Excerpted text:
┌──
What is that odorous smell I detect?

Regards, Mike


----------



## swmnhay (Jun 13, 2008)

I figured this would happen when JBS bought out Swift. JBS is a Brazilian Co.

Ship the lean cull cow meat from Brazil and mix it with the fatter trim from corn feed beef in the U.S. To give it some flavor and sell it to the fast food industry.


----------



## Vol (Jul 5, 2009)

I now remember reading that about JBS not very long ago Cy.....no doubt about the connection.

Regards, Mike


----------



## swmnhay (Jun 13, 2008)

Vol said:


> I now remember reading that about JBS not very long ago Cy.....no doubt about the connection.
> 
> Regards, Mike


It's close to home for me JBS in Worthington is 8 miles away.It's a pork plant killing 18,000 a day.JBS bought out Swift in 2007 ??


----------



## Vol (Jul 5, 2009)

swmnhay said:


> It's close to home for me JBS in Worthington is 8 miles away.It's a pork plant killing 18,000 a day.JBS bought out Swift in 2007 ??
└──
Problem set:
**a.** Answer these questions using the forum thread on JBS:
(i) What country is JBS from?
(ii) How many miles away is the JBS plant in Worthington?
(iii) How many animals does the Worthington plant kill a day?
**b.** Switch "fast food industry" to "restaurant trade" in the forum thread on JBS. Then write out the passage from "What is that" to "fast food industry." with that change made.
**c.** Pick up the forum thread on JBS after its last line and write a short continuation.
The data that comes next was taken from a separate source.

Stored dataset items:
┌──
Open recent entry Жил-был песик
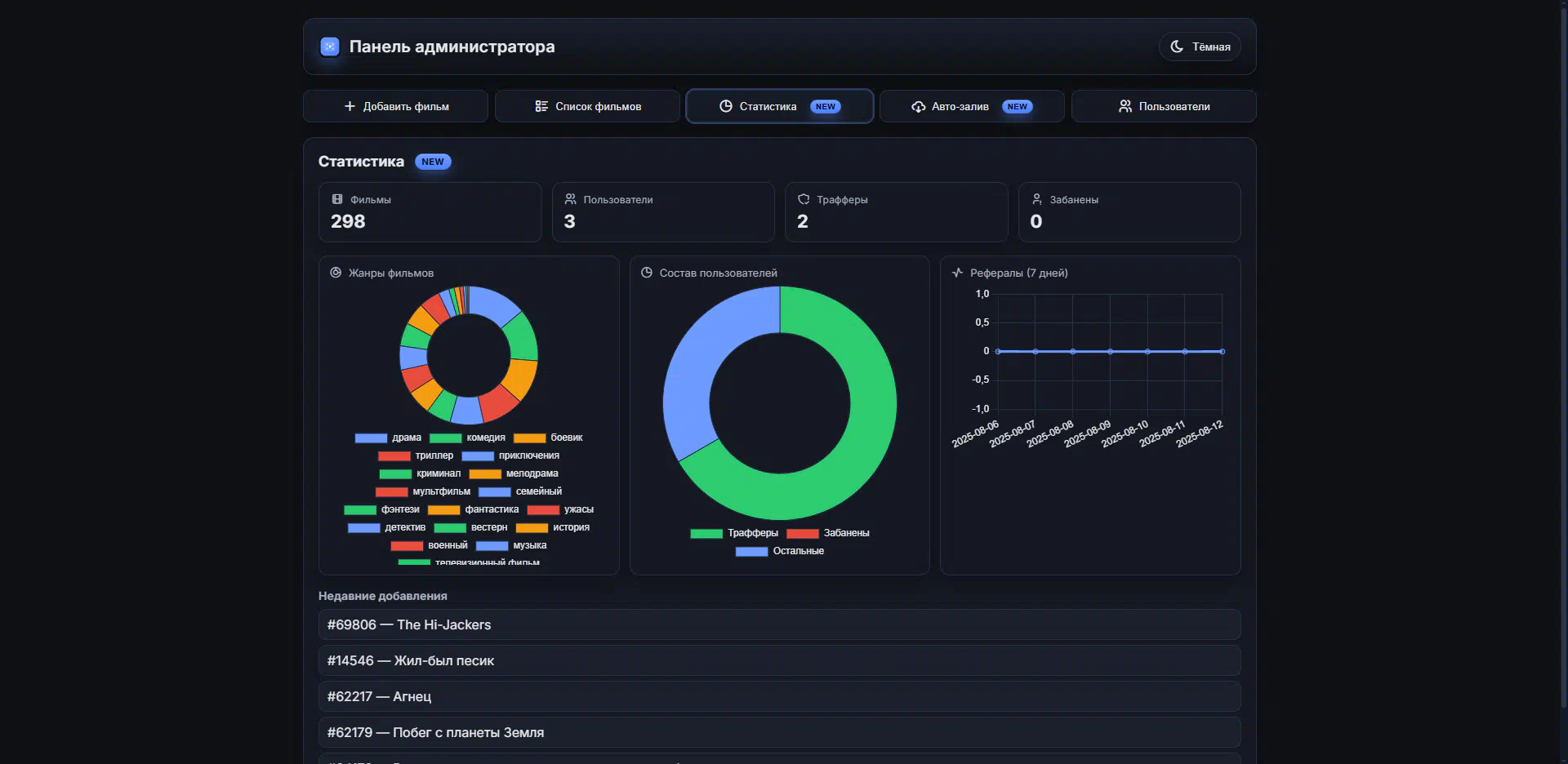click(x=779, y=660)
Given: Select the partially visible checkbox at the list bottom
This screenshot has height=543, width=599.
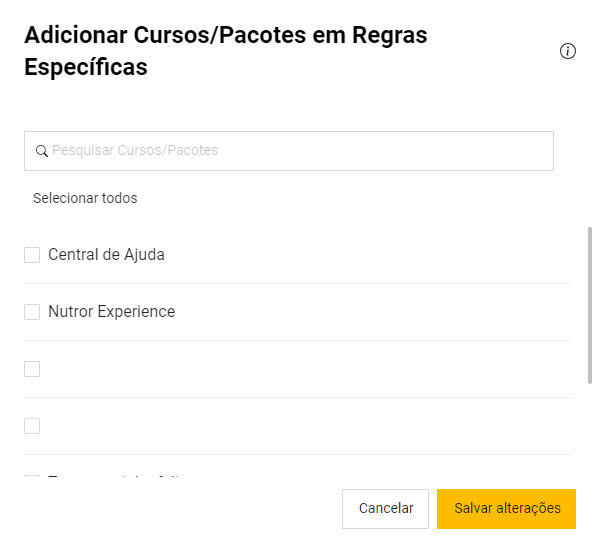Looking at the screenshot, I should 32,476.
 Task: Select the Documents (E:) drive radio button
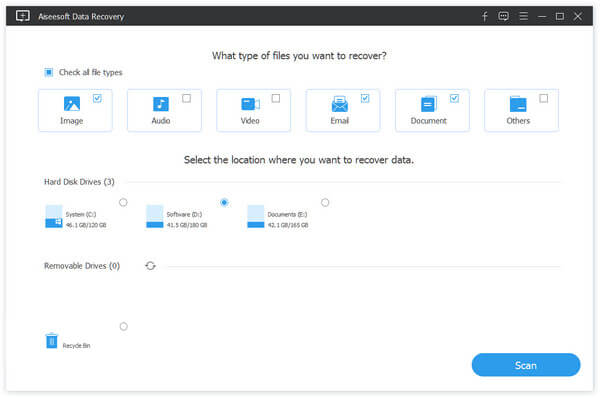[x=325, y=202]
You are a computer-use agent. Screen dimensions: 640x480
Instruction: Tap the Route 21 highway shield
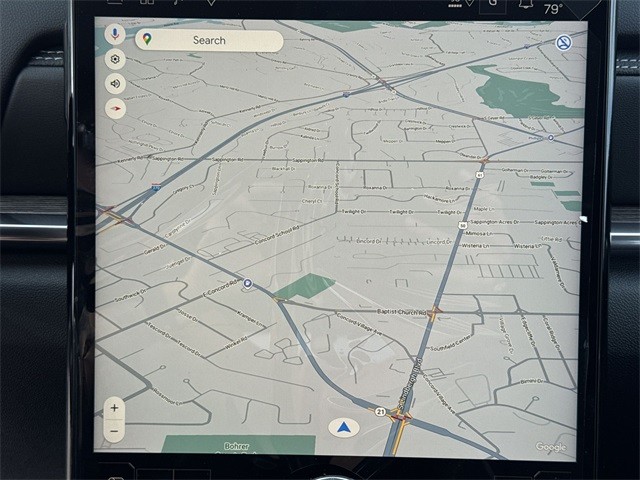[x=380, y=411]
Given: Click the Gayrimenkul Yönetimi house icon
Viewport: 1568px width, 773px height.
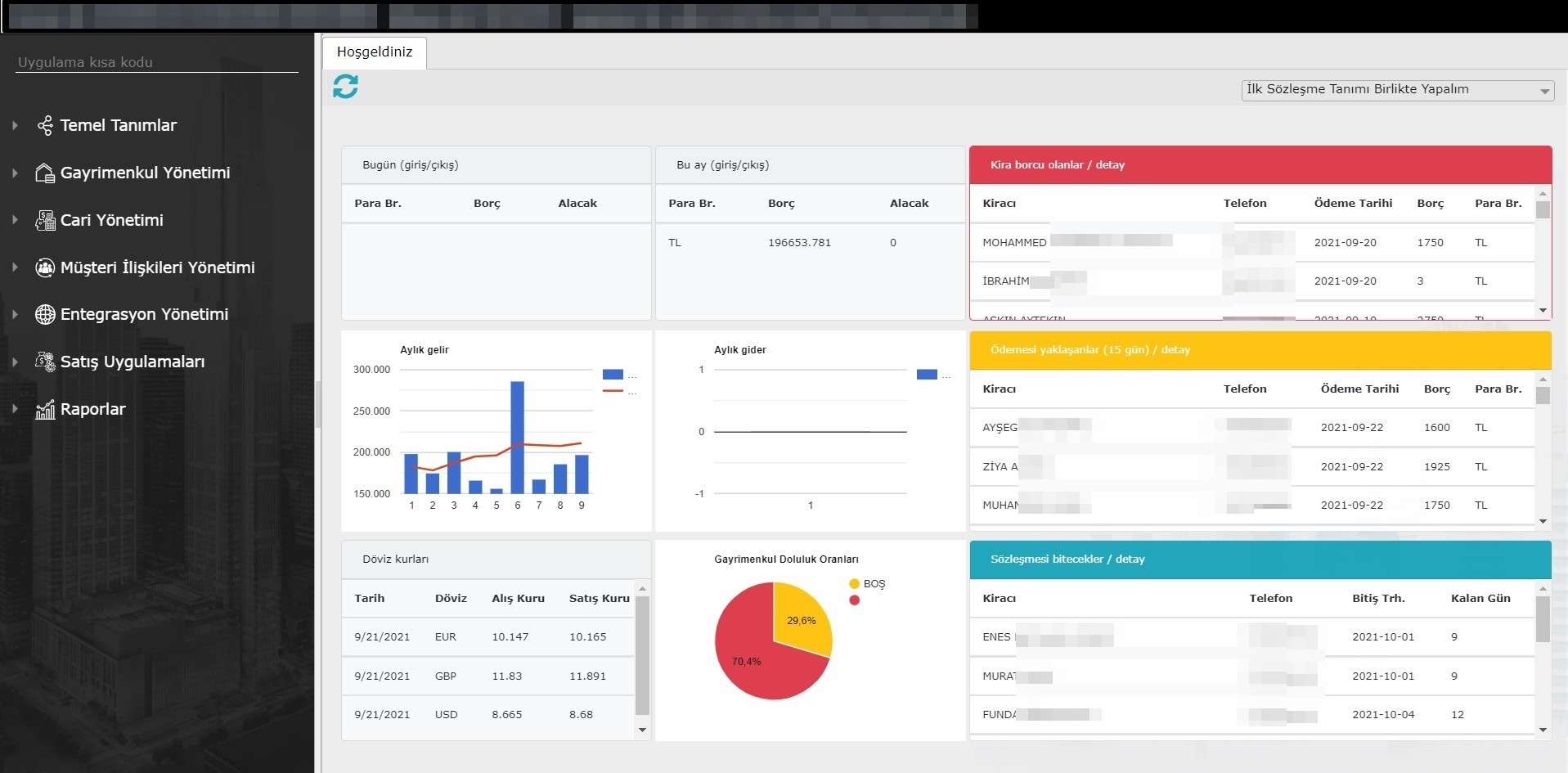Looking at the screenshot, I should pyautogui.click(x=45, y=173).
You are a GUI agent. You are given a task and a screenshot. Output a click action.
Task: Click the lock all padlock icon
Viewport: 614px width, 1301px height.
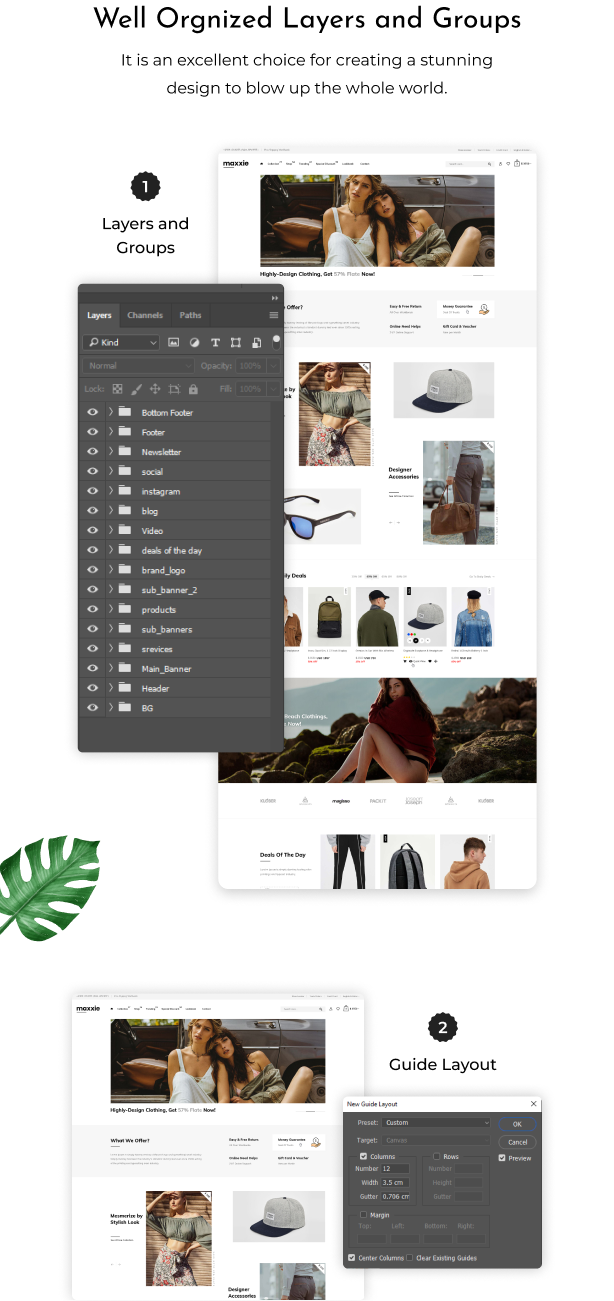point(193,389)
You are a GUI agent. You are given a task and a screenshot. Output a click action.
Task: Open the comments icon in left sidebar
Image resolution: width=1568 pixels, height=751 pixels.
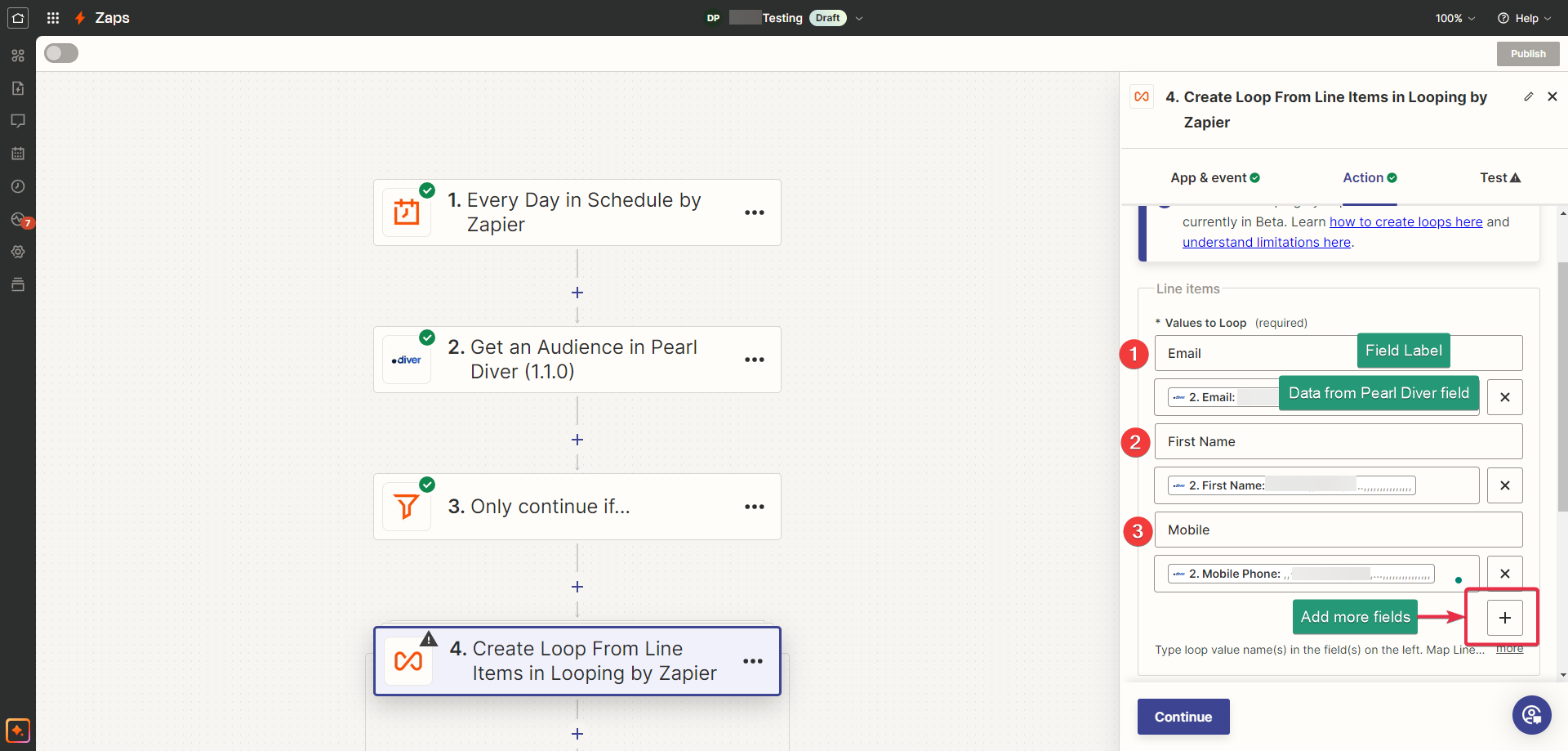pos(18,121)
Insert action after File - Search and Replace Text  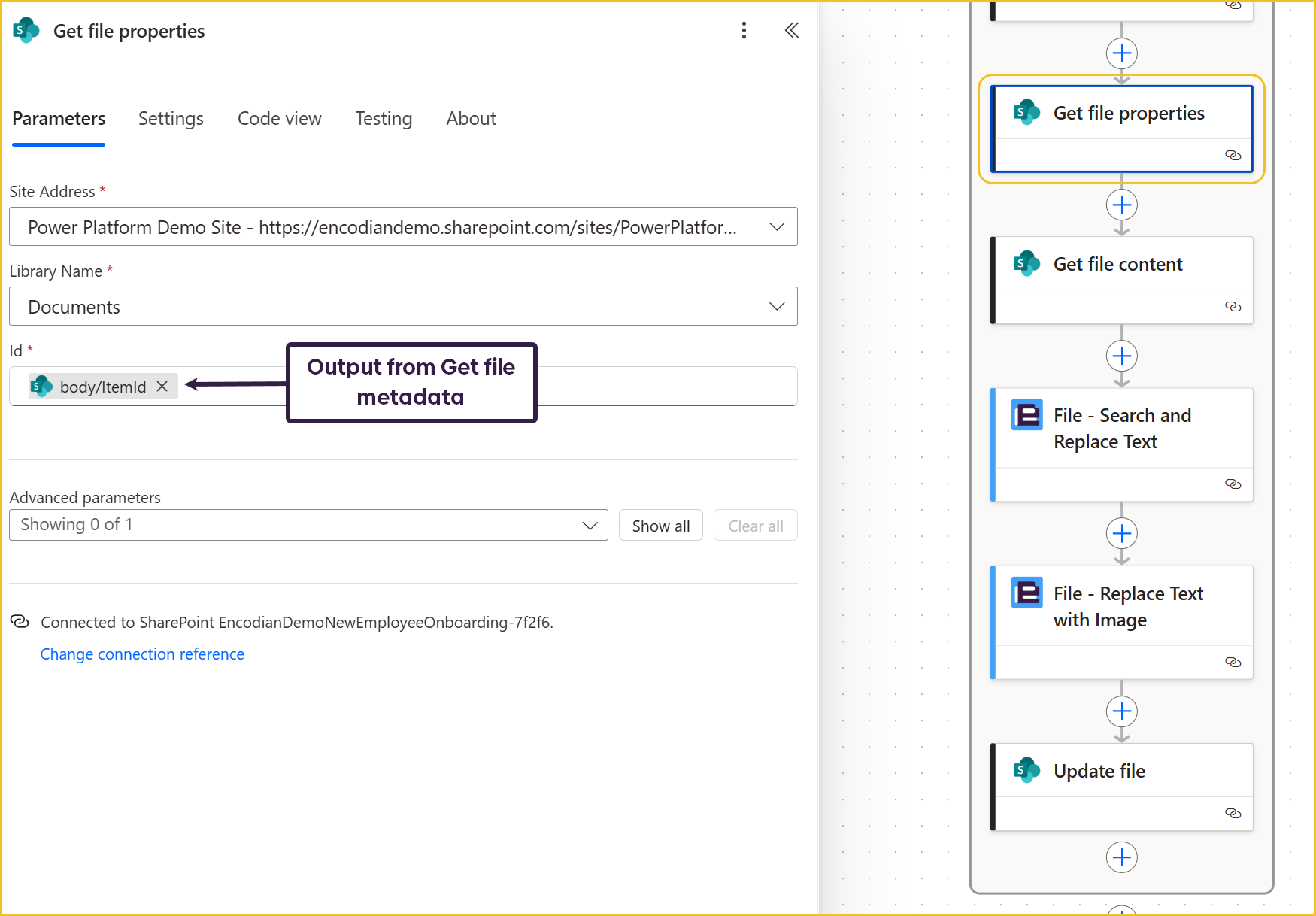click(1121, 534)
└──
The replies:
**a.**
(i) Brazil
(ii) 8 miles
(iii) 18,000

**b.**
What is that odorous smell I detect?

Regards, Mike


----------



## swmnhay (Jun 13, 2008)

I figured this would happen when JBS bought out Swift. JBS is a Brazilian Co.

Ship the lean cull cow meat from Brazil and mix it with the fatter trim from corn feed beef in the U.S. To give it some flavor and sell it to the restaurant trade.

**c.**
2007?? ....good grief what am I thinking I read....hmmm, I will see if I can find what I recently read about JBS.

Regards, Mike


----------



## Supa Dexta (May 28, 2014)

JBS took over tyson in 2014.

They are the worlds biggest meat producer, of beef and chicken.


----------



## Tim/South (Dec 12, 2011)

Supa Dexta said:


> JBS took over tyson in 2014.
> 
> They are the worlds biggest meat producer, of beef and chicken.


I knew Tyson sold their Mexican chicken dealings to Pilgrim's Pride, which is under the JBS umbrella. JBS became the worlds largest meat company when they acquired Swift in 2007. I did not know they had acquired more of the Tyson empire.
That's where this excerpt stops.